Excerpt to read:
#####
As indicated by the recent literature, there has been a rising fascination with employing deep learning technologies to diagnose skin cancer, driven by notable advancements in these technologies. Deep learning’s ability to process large datasets and recognize patterns has significantly impacted the diagnosis of high-risk diseases like skin cancer. Although these models used for skin cancer detection have demonstrated impressive results across various datasets, they often exhibit shortcomings in generalization, computational efficiency, detection of small lesions, scalability, and interpretability. Additionally, many proposed models have been evaluated on small datasets, and even studies using comprehensive datasets like ISIC 2019 often resort to binary splits such as train-val or train-test, which increases the risk of overfitting. This approach compromises the models’ performance on unseen test datasets, indicating a lack of generalization capability and effectiveness. Our study, however, considers the train-val-test split and focuses on performance on unseen test data, highlighting the need for a new model that addresses these deficiencies. This model utilizes hybrid shifted windows and switched GLU-based MLP for better detection of small and subtle lesions and reduces computational demands, making it more effective in clinical settings. Consequently, our proposed model not only exhibits high generalization capabilities but also implements the most advanced standards for deep learning models, offering an efficient methodology and performance.
#####
Information:
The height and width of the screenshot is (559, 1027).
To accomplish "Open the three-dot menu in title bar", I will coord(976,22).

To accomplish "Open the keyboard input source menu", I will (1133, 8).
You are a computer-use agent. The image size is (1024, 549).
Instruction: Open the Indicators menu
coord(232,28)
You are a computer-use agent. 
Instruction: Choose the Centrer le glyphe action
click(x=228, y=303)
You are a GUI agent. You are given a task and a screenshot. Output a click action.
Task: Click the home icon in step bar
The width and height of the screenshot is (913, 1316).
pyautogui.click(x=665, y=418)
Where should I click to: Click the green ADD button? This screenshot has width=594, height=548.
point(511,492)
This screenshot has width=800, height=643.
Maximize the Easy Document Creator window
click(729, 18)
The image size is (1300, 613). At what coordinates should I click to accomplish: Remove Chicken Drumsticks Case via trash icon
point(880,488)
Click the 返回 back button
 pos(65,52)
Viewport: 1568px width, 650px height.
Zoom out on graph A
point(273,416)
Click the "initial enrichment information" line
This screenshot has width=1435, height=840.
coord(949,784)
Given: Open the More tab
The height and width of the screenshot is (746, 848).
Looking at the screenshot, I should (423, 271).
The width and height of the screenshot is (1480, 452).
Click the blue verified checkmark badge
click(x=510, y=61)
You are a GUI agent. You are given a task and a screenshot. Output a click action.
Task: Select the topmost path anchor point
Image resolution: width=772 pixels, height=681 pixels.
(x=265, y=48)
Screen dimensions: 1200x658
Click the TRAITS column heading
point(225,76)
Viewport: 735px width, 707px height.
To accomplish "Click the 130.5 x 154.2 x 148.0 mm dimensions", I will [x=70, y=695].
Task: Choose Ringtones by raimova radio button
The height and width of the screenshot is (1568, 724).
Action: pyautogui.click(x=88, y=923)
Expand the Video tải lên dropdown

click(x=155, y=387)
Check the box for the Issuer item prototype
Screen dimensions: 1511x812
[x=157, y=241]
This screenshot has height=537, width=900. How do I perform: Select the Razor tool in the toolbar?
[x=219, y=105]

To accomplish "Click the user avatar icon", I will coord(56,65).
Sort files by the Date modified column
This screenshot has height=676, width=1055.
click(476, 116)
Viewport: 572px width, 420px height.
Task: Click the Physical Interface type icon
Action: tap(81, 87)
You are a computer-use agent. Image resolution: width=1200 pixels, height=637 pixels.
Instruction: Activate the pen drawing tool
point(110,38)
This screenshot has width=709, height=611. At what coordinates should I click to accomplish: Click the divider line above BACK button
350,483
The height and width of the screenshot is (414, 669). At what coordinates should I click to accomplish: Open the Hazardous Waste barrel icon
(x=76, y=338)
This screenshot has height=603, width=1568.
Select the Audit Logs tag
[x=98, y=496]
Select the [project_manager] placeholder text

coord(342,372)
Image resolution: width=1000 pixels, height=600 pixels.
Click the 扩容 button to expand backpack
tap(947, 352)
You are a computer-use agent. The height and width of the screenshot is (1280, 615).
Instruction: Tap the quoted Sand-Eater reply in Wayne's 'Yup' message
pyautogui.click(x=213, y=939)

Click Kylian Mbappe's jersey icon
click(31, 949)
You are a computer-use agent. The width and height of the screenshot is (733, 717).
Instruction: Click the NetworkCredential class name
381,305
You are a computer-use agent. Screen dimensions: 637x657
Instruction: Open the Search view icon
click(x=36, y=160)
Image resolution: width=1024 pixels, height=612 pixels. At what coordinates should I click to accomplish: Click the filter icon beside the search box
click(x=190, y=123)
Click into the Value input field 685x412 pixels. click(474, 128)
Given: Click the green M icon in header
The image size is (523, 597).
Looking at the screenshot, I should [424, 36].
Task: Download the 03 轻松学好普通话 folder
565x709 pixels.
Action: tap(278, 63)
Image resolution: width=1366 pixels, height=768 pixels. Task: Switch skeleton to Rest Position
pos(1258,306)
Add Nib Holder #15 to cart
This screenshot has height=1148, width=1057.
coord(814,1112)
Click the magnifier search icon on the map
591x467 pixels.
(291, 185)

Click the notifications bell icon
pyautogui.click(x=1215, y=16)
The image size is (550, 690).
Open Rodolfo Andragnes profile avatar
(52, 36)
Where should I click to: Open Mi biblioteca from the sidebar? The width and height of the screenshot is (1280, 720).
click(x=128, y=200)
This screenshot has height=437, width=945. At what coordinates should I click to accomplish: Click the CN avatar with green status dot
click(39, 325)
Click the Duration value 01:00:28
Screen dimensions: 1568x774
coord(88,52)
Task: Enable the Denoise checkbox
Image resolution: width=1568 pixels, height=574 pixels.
#####
Task directions:
Continue the passage on deep learning for skin cancer diagnosis, picking up after its final sentence.

Task result:
Method and Materials

Dataset

In this study, we employed the ISIC 2019 dataset [2], which was specifically developed for the classification of skin lesions using deep learning models. This comprehensive dataset encompasses a total of 25,331 dermatoscopic images spread across eight diagnostic categories: melanoma (MEL) with 4522 images, melanocytic nevus (NV) with 253 images, basal cell carcinoma (BCC) with 3323 images, actinic keratosis (AK) with 867 images, benign keratosis (BKL) with 2624 images, dermatofibroma (DF) with 239 images, vascular lesion (VASC) with 12,875 images, and squamous cell carcinoma (SCC) with 628 images. To enhance the model’s ability to generalize across various skin lesions, all images from each category were utilized, enriching the diversity of examples the model was trained on. However, it is important to note that the dataset predominantly consists of images from patients with lighter skin types, reflecting the demographic characteristics of the regions where the data was collected. This demographic feature is a crucial aspect that could influence the model’s performance and its generalizability to other skin types. Figure 1 displays sample images based on classes from the ISIC 2019 dataset.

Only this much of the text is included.